Hydrogenation performance of Mg₂Ni can be improved by introducing nano-crystalline microstructures into the bulk and the modifications of surface through catalysts as well. The challenge with solid state catalysts is to be dispersed on the surface homogeneously. If the dispersion is not homogeneous somehow, it could be compensated by increasing the amount of catalyst, but at the cost of storage capacity. The use of catalyst fasten the sorption process and vanish the need of long activation process even after the exposure of powder sample to air. Ball milling is one of the efficient method to introduce both of the above effects together. The present work describe the effect of Cu catalyst in varying amount (Cu = 0, 2, 5, 10 wt%) on the crystallographic, morphologic and hydrogen sorption behavior of Mg₂Ni including the thermodynamic aspects. Effect of Cu is found to be positive in terms of forming comparatively unstable hydrides. Hydrogen storage capacity and enthalpy of formation of Mg₂Ni with 10 wt% Cu reduces to 1.81 wt% and 26.69 KJ (mol H)⁻¹ from 3.56 wt% and 54.24 KJ (mol H)⁻¹ for pure Mg₂Ni at 300 °C respectively.     

Hydriding and dehydriding kinetics of Mg2Ni above and below the structural phase transition

Mg₂Ni exhibits a structural phase transition at ca 510K. At 580K and 10 bar, hydrogen is absorbed up to Mg₂NiH_3.6 in 160 s, but at 480K, below the phase transition, and 10 bar, the absorption kinetics are much faster, the same amount of H₂ being absorbed in only 70 s. Desorption of hydrogen from Mg₂NiH₄ to Mg₂NiH_0.4 at 10^?4 bar takes 22 min at 480K and 2 min at 580K.     

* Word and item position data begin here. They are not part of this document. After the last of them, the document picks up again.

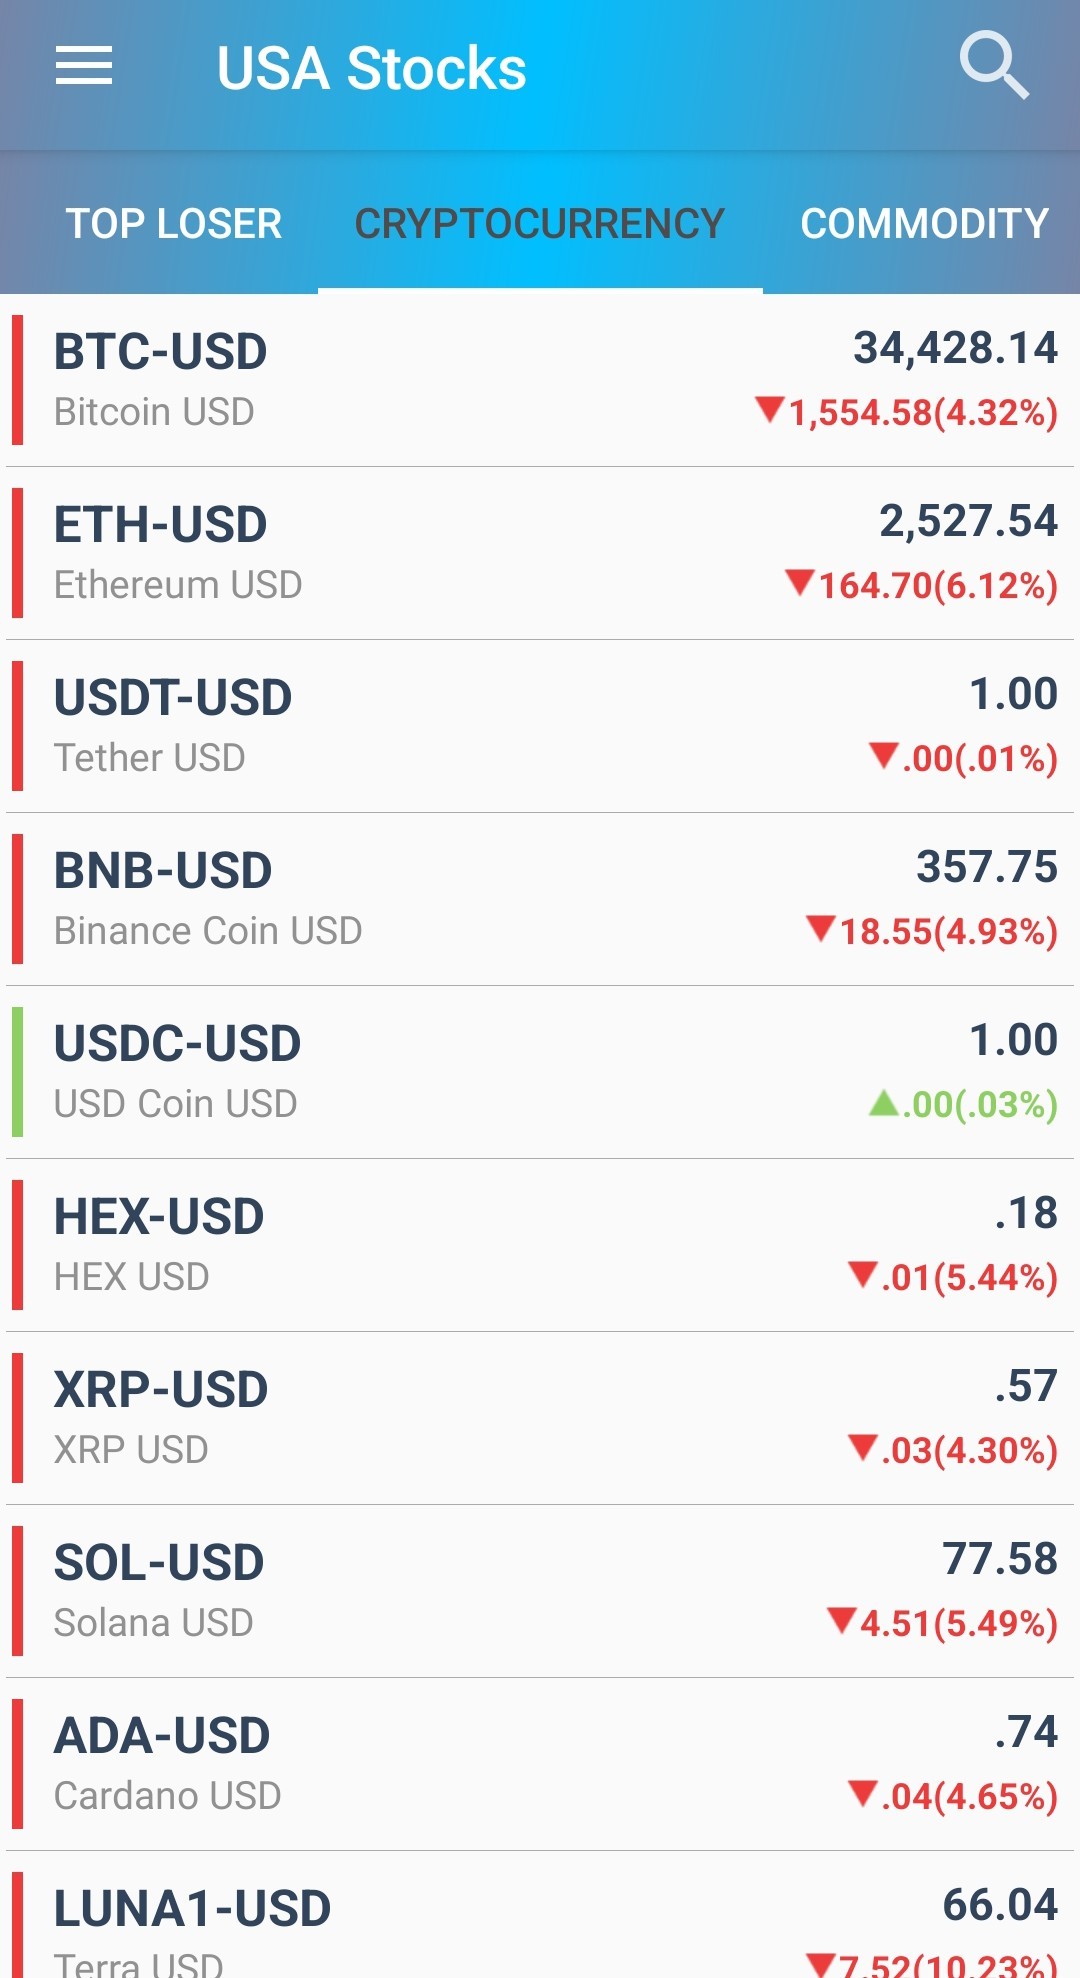Viewport: 1080px width, 1978px height.
Task: Select the XRP-USD listing
Action: 540,1418
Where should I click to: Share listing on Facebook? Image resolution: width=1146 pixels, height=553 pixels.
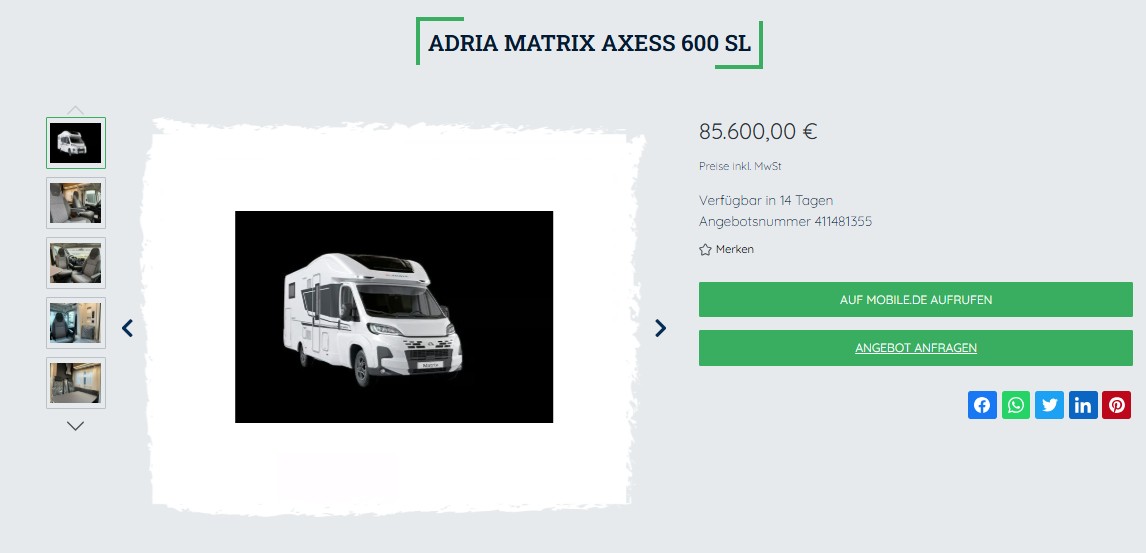pyautogui.click(x=982, y=405)
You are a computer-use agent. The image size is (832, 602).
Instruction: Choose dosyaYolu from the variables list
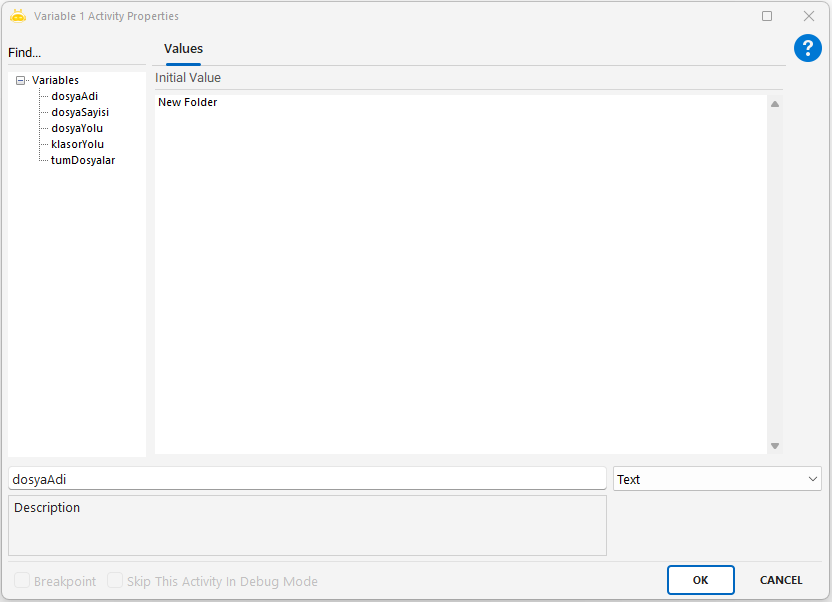77,128
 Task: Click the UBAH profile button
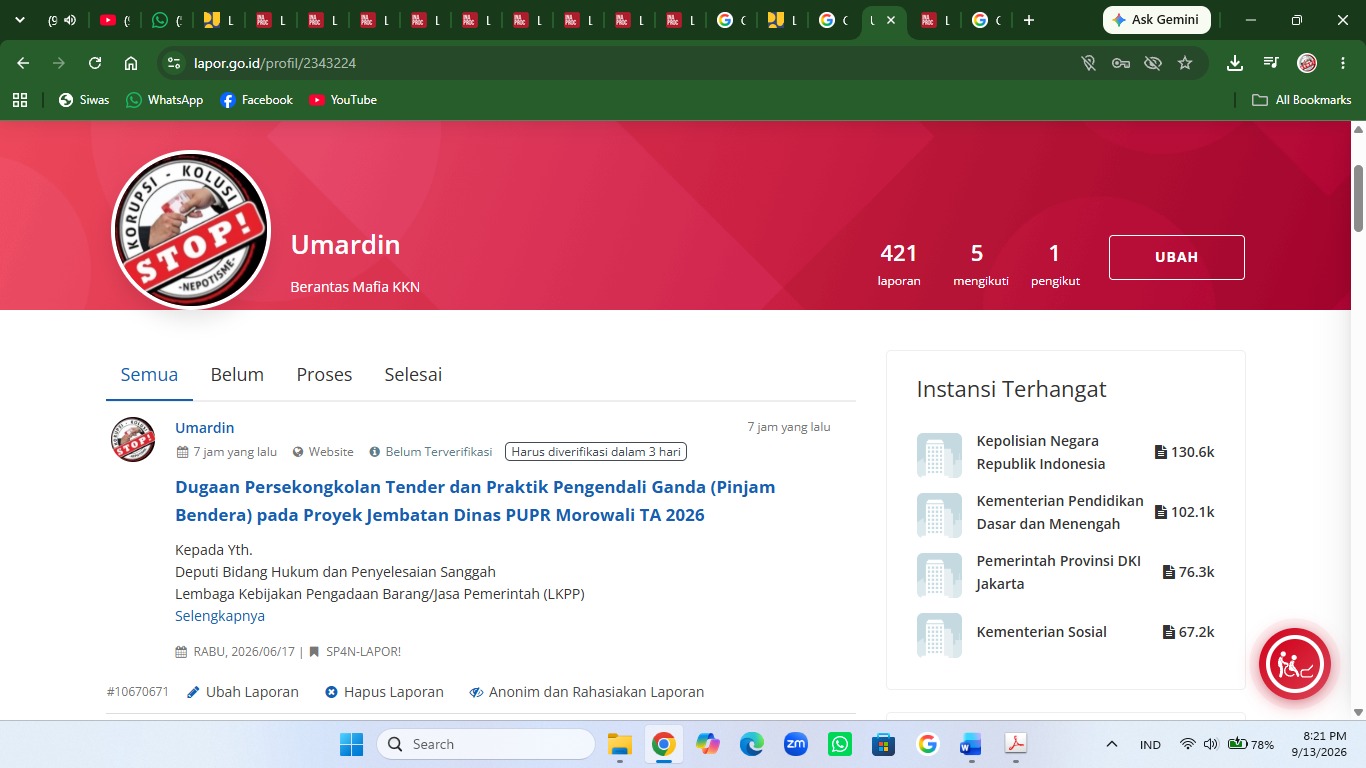1177,257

Dual-tuning effect of In on the thermodynamic and kinetic properties of Mg2Ni dehydrogenation

Mg₂In_0.1Ni solid solution with an Mg₂Ni-type structure has been synthesized and its hydrogen storage properties have been investigated. The results showed that the introduction of In into Mg₂Ni not only significantly improved the dehydrogenation kinetics but also greatly lowered the thermodynamic stability. The dehydrogenation activation energy (E_a) and enthalpy change (ΔH) decreased from 80 kJ/mol and 64.5 kJ/mol H₂ to 28.9 kJ/mol and 38.4 kJ/mol H₂, respectively. The obtained results point to a method for improving not only the thermodynamic but also the kinetic properties of hydrogen storage materials.     

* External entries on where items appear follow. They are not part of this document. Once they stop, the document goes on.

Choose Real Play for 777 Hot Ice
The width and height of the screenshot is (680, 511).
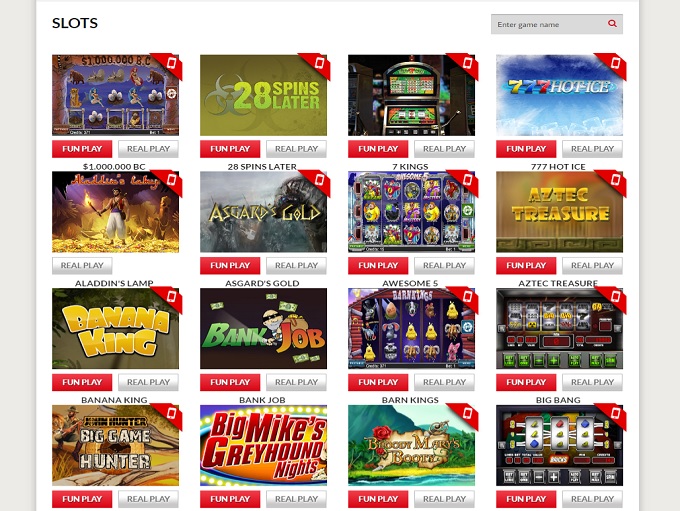coord(592,149)
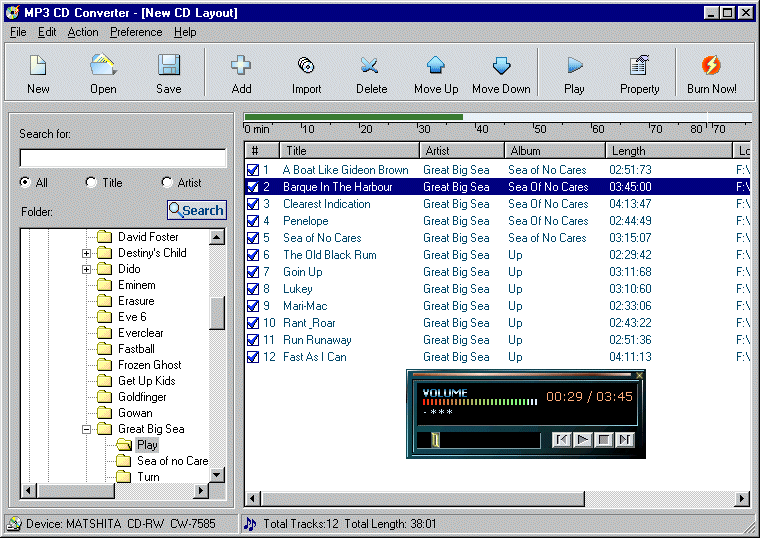760x538 pixels.
Task: Choose the Artist search radio button
Action: (x=167, y=183)
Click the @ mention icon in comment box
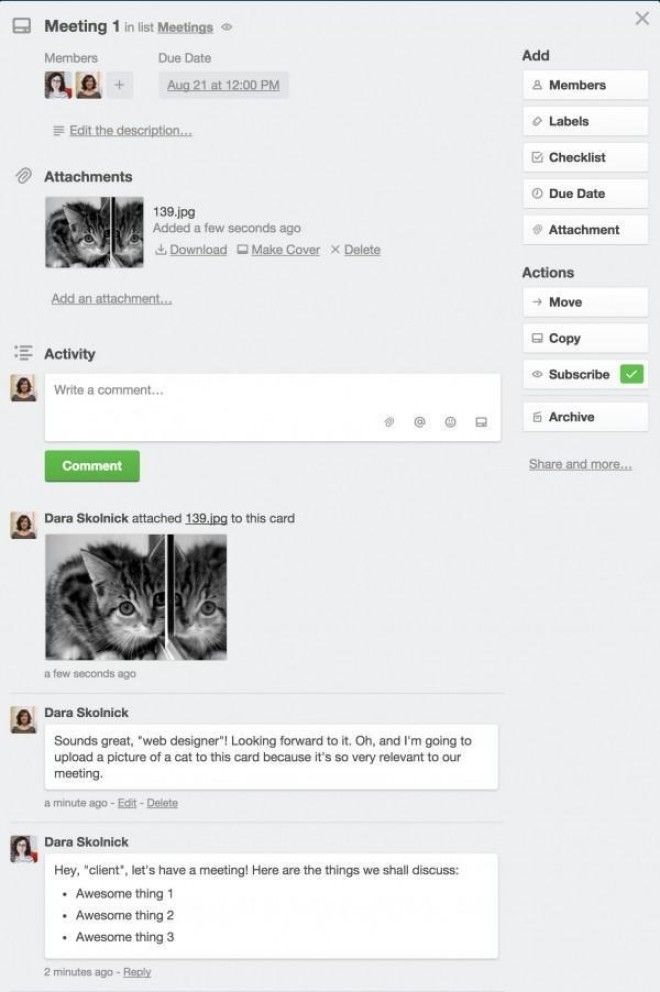 pos(420,422)
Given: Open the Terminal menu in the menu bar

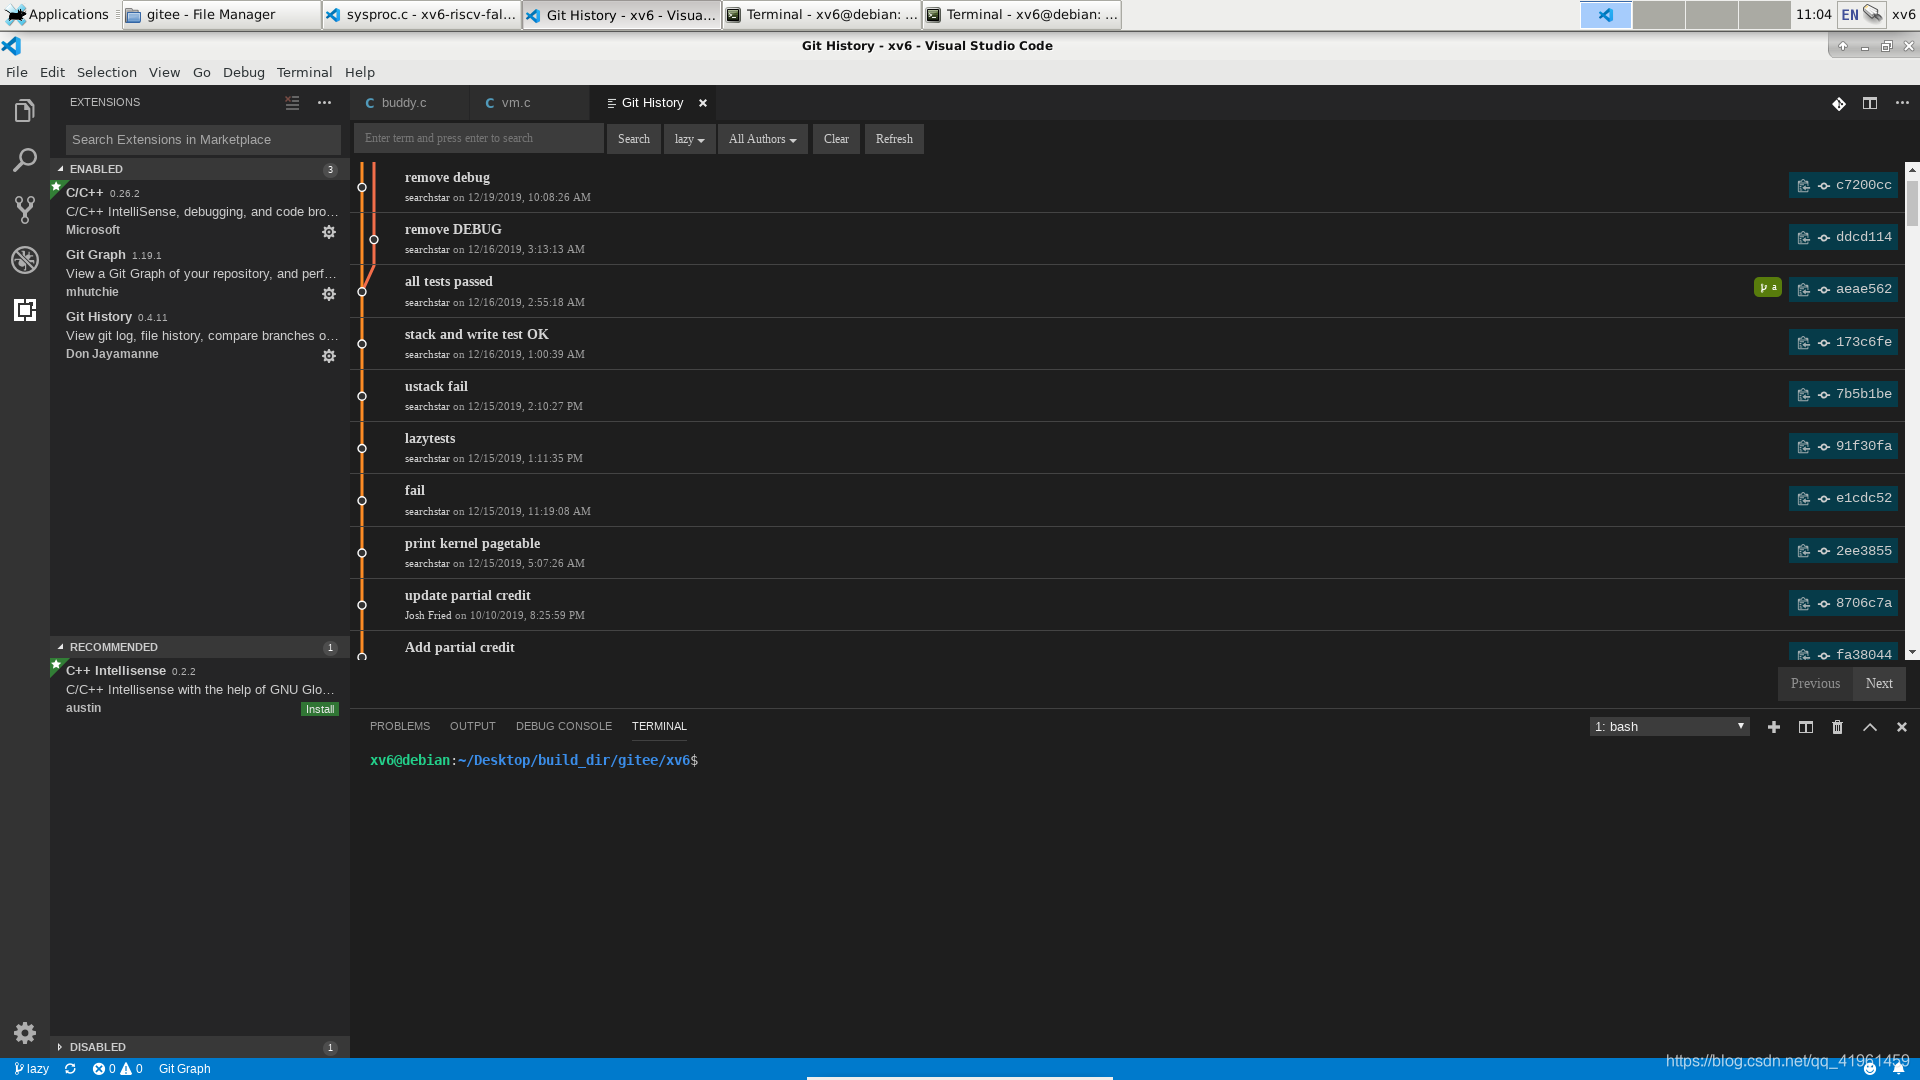Looking at the screenshot, I should pos(304,72).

Pressure DSC study of the hydrogenation and dehydrogenation of some intermetallic compounds Mg2Ni

Pressure differential scanning calorimetry (DSC) has been applied to a study of the hydrogenation and dehydrogenation of some intermetallic compounds Mg₂Ni. The effects of hydrogen pressure, pulverized compound's sizes as well as chemical composition of the compound, partial substitution of Mg in Mg₂Ni by Al, and the second phase MgNi₂ dispersed in Mg₂Ni on the hydrogenation and dehydrogenation of the intermetallic compound Mg₂Ni are elucidated in some detail by this experimental technique. It is emphasized that a pressure DSC is available as a rapid and convenient experimental means for assessing hydrogen absorption and desorption properties of hydrogen storage materials.